Exercices:
a – Répondez aux questions suivantes d'après l'extrait sur l'individuation au Liban.
(i) Selon Salam, le processus d'individuation se poursuit en dépit de la persistance de quel facteur ?
(ii) D'après l'extrait, au-dessus de quoi Michel Chiha place-t-il la liberté ?
(iii) À quel courant Nawaf Salam assimile-t-il les idées de ce discours ?
b – Poursuivez l'extrait sur l'individuation au Liban en reprenant juste après sa dernière phrase.

Extrait du texte:
============================================================

Pour Salam, le processus d’individuation se poursuit et continue même de croître régulièrement en dépit de la persistance du facteur communautaire, grâce à de multiples facteurs auxiliaires économiques, sociaux, culturels et idéologiques. Il fait particulièrement référence dans ce cadre au discours idéologique valorisant l'initiative privée et le goût du risque, en particulier celui de Michel Chiha, qui glorifie la liberté « au-dessus de la nourriture », loue le Liban comme le pays de l'innovation quotidienne et défend « l'intelligence libanaise » comme un capital de base synonyme d'esprit d'initiative individuelle.

Nawaf Salam énumère toutefois ces idées comme si elles le provoquaient, les assimilant à ce qu'il appelle le courant « libaniste », avec une connotation sans doute péjorative vis-à-vis de ce qui apparaît effectivement comme une libanité. Bien qu'étant en faveur de l'émergence de l'individu, il va jusqu’à considérer toute cette conception comme radicale dans l’individuation libanaise.

============================================================

Données enregistrées:
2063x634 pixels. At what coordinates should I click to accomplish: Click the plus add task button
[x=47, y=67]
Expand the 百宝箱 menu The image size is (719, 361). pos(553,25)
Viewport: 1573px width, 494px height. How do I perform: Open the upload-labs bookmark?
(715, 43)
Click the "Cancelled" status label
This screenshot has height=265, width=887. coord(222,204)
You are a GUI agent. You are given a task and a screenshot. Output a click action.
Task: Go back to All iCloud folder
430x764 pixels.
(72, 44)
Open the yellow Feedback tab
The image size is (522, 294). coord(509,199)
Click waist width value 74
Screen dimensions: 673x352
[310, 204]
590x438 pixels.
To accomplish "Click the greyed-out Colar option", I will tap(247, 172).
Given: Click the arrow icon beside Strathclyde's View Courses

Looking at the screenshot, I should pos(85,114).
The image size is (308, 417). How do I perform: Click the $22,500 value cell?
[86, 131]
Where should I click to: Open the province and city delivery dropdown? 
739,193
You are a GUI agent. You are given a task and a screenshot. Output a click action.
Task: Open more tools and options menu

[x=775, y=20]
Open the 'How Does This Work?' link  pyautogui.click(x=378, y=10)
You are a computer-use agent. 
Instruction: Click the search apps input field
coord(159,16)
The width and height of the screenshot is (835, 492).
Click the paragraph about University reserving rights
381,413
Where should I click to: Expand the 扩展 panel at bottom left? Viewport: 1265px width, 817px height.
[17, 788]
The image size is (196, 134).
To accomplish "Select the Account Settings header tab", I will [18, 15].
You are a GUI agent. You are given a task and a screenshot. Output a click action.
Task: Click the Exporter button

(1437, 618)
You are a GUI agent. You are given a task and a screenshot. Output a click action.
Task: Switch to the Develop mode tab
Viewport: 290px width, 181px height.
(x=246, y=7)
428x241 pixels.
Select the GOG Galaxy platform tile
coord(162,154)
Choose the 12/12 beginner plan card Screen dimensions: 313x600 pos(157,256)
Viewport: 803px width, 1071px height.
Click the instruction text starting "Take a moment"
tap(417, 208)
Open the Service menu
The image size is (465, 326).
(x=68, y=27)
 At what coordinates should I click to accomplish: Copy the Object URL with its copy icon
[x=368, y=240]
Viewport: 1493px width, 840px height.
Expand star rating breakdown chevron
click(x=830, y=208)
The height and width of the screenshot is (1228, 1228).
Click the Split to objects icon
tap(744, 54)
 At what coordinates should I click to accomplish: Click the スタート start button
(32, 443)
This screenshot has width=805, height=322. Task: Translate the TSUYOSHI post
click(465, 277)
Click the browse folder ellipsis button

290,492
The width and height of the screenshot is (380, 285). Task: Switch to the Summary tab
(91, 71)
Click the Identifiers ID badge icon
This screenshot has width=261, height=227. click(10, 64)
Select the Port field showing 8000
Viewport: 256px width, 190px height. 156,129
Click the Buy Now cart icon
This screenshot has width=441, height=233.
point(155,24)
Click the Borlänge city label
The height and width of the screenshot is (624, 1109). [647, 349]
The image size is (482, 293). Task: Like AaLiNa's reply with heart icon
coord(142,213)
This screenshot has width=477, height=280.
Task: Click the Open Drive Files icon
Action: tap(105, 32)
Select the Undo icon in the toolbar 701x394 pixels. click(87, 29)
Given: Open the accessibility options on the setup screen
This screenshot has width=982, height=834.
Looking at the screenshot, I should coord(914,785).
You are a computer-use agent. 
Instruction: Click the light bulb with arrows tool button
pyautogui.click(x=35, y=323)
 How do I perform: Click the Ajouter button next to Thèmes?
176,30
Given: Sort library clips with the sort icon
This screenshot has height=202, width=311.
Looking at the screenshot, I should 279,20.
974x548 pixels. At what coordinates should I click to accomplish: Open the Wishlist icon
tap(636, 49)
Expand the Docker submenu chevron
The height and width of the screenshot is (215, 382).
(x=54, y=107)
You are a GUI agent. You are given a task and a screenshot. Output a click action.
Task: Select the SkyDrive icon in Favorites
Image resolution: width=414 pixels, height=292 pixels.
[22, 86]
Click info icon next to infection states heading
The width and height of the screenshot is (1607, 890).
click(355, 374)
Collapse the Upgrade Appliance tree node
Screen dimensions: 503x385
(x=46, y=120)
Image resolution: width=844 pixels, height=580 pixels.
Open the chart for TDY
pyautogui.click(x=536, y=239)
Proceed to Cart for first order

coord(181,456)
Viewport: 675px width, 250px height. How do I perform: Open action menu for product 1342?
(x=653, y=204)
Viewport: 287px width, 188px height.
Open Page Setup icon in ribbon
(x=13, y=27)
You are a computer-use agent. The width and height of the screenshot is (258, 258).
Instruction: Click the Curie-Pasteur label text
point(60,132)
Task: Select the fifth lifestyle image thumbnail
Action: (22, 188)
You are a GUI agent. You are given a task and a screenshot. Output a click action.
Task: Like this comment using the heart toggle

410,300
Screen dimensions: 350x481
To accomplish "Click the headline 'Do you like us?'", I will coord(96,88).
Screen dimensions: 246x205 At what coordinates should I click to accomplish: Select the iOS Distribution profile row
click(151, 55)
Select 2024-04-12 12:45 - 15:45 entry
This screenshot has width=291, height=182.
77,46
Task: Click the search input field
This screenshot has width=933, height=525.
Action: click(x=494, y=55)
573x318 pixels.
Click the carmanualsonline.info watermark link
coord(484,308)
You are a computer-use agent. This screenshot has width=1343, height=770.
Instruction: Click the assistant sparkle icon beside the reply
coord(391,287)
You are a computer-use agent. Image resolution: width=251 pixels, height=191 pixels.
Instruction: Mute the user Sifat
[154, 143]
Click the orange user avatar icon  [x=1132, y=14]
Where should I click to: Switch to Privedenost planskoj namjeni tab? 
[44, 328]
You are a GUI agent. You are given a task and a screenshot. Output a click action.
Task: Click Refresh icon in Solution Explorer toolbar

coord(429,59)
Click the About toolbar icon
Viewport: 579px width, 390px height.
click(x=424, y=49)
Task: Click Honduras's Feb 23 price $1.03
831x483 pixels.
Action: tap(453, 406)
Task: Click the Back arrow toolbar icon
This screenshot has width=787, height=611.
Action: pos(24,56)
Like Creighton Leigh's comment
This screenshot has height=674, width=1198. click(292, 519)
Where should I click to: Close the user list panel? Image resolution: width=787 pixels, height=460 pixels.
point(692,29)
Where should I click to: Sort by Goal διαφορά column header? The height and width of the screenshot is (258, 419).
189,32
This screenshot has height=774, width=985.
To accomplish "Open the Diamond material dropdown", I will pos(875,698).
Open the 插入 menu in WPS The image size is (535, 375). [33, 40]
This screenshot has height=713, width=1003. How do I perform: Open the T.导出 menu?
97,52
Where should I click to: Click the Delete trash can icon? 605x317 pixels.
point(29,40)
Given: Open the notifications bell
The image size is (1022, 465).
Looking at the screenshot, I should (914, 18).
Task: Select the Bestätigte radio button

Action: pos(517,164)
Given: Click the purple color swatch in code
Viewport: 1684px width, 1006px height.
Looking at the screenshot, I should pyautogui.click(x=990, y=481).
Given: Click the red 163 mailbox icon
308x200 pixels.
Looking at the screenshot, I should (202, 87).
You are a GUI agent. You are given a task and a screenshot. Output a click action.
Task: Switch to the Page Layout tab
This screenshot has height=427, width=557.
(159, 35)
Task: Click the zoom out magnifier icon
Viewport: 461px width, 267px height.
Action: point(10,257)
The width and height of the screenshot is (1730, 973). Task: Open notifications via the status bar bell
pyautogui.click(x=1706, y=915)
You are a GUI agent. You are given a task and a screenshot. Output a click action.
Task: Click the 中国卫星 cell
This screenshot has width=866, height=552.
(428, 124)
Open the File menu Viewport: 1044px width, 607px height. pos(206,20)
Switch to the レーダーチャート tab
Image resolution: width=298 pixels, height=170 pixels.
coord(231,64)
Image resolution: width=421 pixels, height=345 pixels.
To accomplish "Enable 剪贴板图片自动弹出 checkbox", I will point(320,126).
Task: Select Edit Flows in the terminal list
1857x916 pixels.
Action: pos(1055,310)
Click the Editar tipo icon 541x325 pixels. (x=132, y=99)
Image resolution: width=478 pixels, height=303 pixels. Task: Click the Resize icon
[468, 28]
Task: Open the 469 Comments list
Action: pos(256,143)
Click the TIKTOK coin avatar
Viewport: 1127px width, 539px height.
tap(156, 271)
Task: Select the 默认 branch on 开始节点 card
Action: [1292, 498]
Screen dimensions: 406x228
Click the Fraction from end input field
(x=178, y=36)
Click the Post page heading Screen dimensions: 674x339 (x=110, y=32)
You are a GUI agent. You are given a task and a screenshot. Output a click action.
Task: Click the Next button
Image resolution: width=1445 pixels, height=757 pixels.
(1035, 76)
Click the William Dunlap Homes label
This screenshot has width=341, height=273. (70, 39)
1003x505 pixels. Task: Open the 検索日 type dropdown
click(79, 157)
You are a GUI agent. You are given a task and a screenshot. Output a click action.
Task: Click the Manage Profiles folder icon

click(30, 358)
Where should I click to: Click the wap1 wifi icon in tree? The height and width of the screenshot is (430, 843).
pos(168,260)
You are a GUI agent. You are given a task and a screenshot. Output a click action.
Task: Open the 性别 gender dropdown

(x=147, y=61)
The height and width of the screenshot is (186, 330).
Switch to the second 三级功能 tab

============================================================

Réponses dans l'ordre:
a –
(i) Le facteur communautaire.
(ii) Au-dessus de la nourriture.
(iii) Au courant « libaniste ».

b –
Il estime également que le débat sur les traits constitutifs de la « personnalité libanaise » sont des « prétentions scientifiques », oubliant sans doute que le livre de Jamal Hamdan La Personnalité de l'Égypte est l'un des livres les plus importants de la sociologie arabe – sans parler de la contribution d'Ali el-Wardi à la personnalité irakienne.

Le portrait élaboré entre autres par Chiha, Jawad Boulos et Charles Malek, qui « prétend dresser les caractéristiques du Libanais, l’invite en fait à s’approprier » ces traits, dit-il, et « influence la conscience de l’individu », l’appelant à « affirmer son indépendance ». Et pourquoi pas ?

Du reste, il n’adresse pas de critique similaire à l’excès d’« arabisme » ou de « palestinisme » du Mouvement national de l'époque, qui a soutenu l'OLP et contribué à l'érosion de la souveraineté.

L’auteur évoque ensuite d'autres facteurs liés à l'émergence de l'individuation, comme l'expansion des villes qui génèrent de nouvelles formes d'organisation sociale et affaiblissent les hiérarchies socio-familiales, ou l'importance de la salarisation dans la promotion de la responsabilité individuelle, cependant perturbée par le clientélisme. La diffusion des modèles culturels d’individuation a par ailleurs aidé à tracer des lignes générales pour l'émergence de la conscience individuelle : en attestent la production littéraire et la grande diffusion de l’éducation, qui contribuent à discipliner la pensée rationnelle. Salam apprécie à leur juste valeur les nombreuses luttes et réalisations du mouvement des femmes qui ont soutenu les droits des femmes et contribué à la croissance de l'individualisme.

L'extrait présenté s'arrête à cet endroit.